When you've tweaked the controls for a particular channel to your liking, just hit the Store button to commit it to the SpinDoctor's memory. Now, every time you return to that channel, the knobs spin impressively back to your chosen settings.
In the broadest sense the SpinDoctor's tone is more Fender than Marshall although such comparisons are a slight oversimplification due to the wide range of the tone controls. With the tube drive control turned up full, there's enough overdrive for meaty riffs (even on single-coil pickups) but things really open up when the boost feature is added.

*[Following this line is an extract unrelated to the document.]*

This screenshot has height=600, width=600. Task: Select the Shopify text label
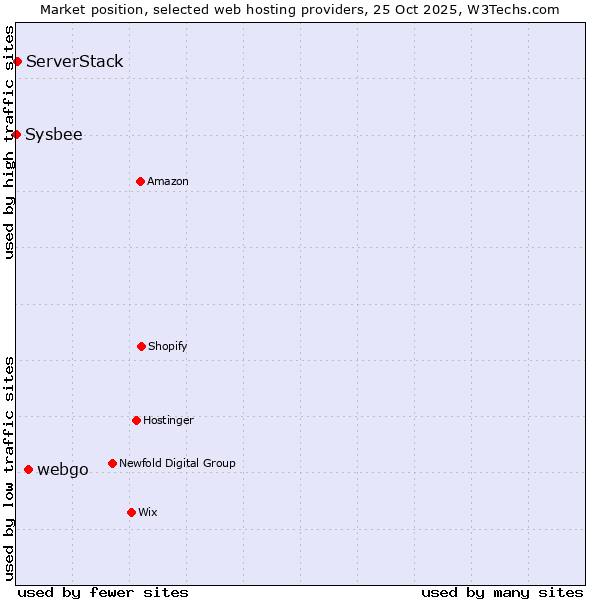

The SpinDoctor has its own distinct preamp sound, and no doubt the onboard speaker sim has been designed with that in mind. With the frequency control set roughly in the middle of its range, the preamp sounds crisp and balanced, and while higher settings can sound a bit 'nasal', they would work well enough for adding mid-range focus to lead guitar tones.
Plugging the SpinDoctor into a guitar amp alters its function somewhat. Your bottom line default clean setting is now most likely to be 'off' (assuming you like the basic sound of your amp) so you effectively gain an extra intermediate overdrive level. As mentioned before, the SpinDoctor's combined tube drive and out level controls provide a wide output range, so once again it takes a little bit of experimentation to get the right balance between the channels.
Plugged in and live
Plugging into our test amp, a Cornford Harlequin, the SpinDoctor's powerful EQ section is great for instantly accessing a much wider range of tones than you'd expect from the minimalist Harlequin. The SpinDoctor excels in a live situation, where the vast sound palette of some of the larger modelling/FX units would be overkill. Most people don't really need a virtual truckload of amps on stage; tonal variations on a good basic amp sound are generally far more useful (and kinder to the soundman). We quickly knocked together a trial set of sounds using two channels for crunchy/meaty overdrive and two for specific EQ treatments: a Strat shimmer and a mid-range-enhanced solo tone.
Speaking of live performance, we do have one criticism: there's a noticeable delay when switching channels. This happens on plenty of other devices, but on such an expensive and otherwise excellent preamp, it really is a great shame.
Whether you use it for direct recording, direct-to-PA live performance or as an eloquent overdrive pedal, the SpinDoctor is a lovely product. Its tones ooze quality and the control layout is comfortable and intuitive to use. This sort of quality doesn't come cheap, though, and the price will probably be beyond the budget of most amateur players.
Still, it's a very versatile pedal, and could easily satisfy the complete tonal requirements of many players, in which case the price seems less terrifying. T-Rex has come up with a great way of combining overdrive and preamp functions, and fans of boutique valve tones should start planning a demo very soon.